U of T is known for its rigorous and difficult tests, and engineering is no exception. However, the students of a 2nd year ECE calculus course were not expecting what they received on a Blackboard announcement regarding their midterm details. Normally, such announcements would include chapters which will be covered on the test, along with some words of encouragement, which everyone knows don’t really help.

This professor, who requested to remain anonymous, took a different approach. Upon opening the announcement, the students were puzzled to see “get rekt” as the only tip.  The students didn’t really know what to make of it, but assumed the test would be very difficult – and they guessed right, as one of the course’s TAs explains. “We want to be honest with our students”, said the TA. “Giving a test the students can finish? Psh, that’s totally a Ryerson or York thing.” He then supposedly finished off with a well-known Lord of the Rings quote (“YOU SHALL NOT PASS!”) before pretending to “drop the mic” and leaving the room.

Student reactions to the message were mixed; however, not everyone was disappointed in what they saw. “It’s quite a relief actually”, said Jake Samuels, a student in the class. “Normally the professors would just say: “this test is not too hard, you’ll do fine”, but now we know we’re not just fucked – we’re fucked. Now I can go to office hours, and instead of beating around the bush asking BS questions about the material which I still won’t understand, I can straight up ask the prof how much lube to bring. It’s that much more convenient!”
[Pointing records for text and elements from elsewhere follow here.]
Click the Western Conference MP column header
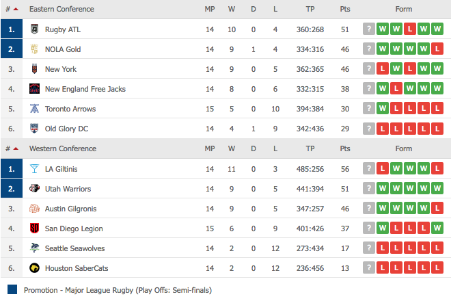This screenshot has height=301, width=451. [210, 148]
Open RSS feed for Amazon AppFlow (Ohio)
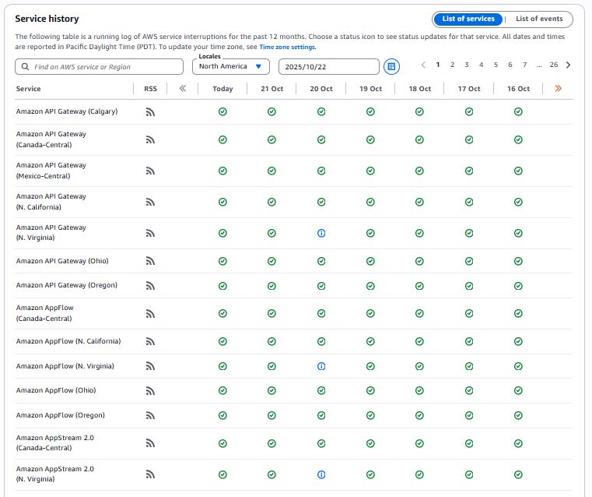592x497 pixels. click(x=150, y=391)
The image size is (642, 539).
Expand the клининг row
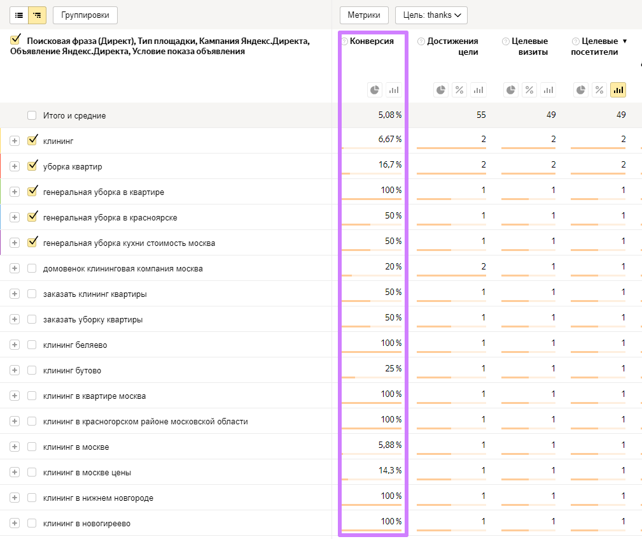click(x=15, y=141)
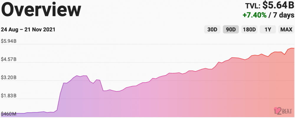This screenshot has width=295, height=118.
Task: Switch chart to 1Y range
Action: coord(268,30)
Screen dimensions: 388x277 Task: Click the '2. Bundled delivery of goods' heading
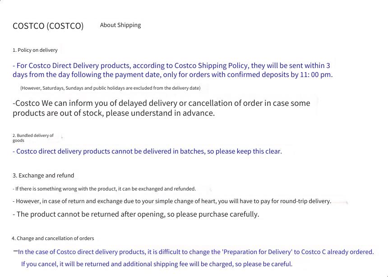(x=33, y=138)
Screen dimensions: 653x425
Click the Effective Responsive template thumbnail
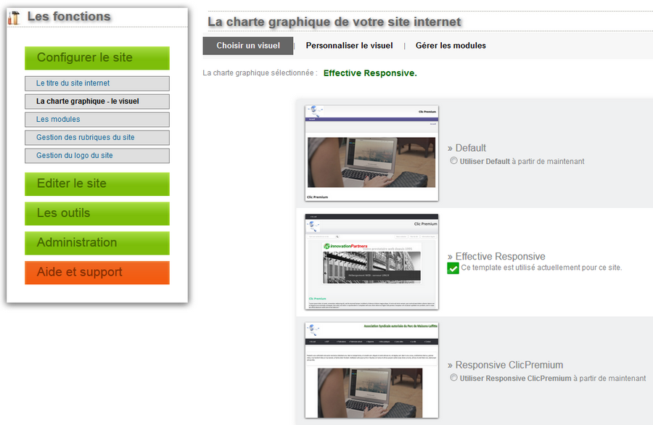[x=371, y=262]
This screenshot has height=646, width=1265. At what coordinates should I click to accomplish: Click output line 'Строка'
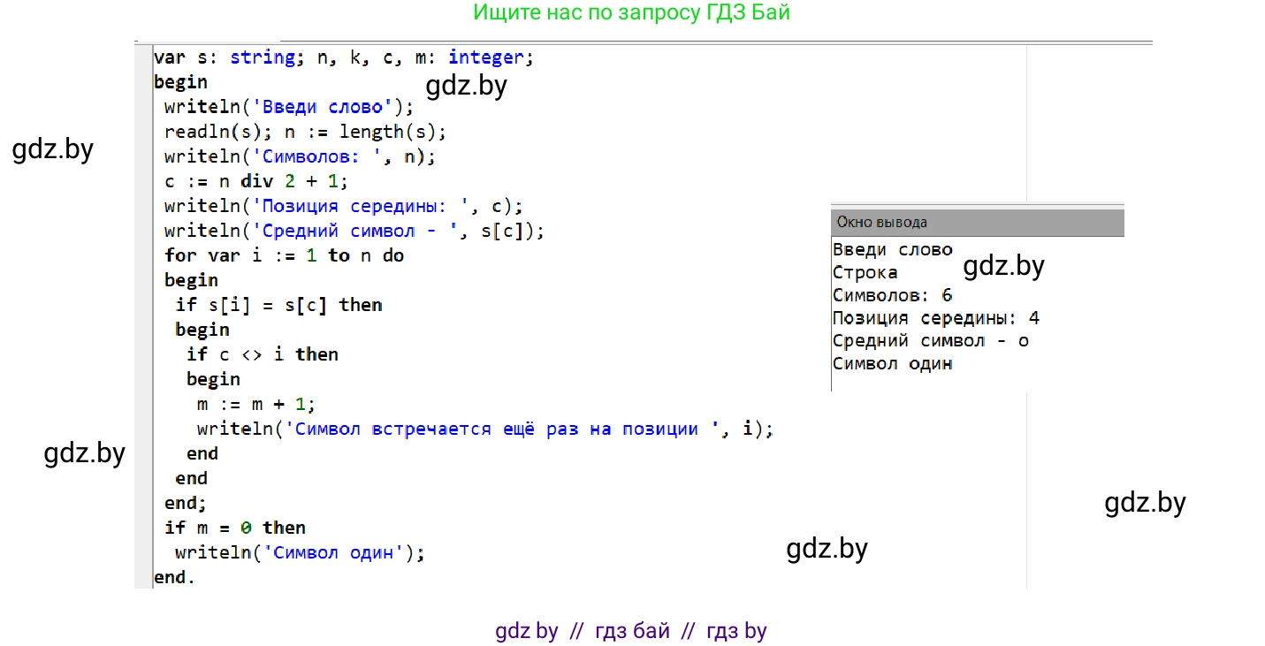(x=865, y=272)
Such messages may be a controversial method of helping students prepare for midterms, but they could also usher in a new era of stress management, where all false hope that you will do well is eliminated, and you can go in with a clear mind, knowing you’re “getting rekt” anyways. The professor refused to provide any detailed commentary on the matter, and simply replied to our invitation email with the ironic response: “this too, shall pass”.

We still aren’t quite sure if he was being serious or sarcastic.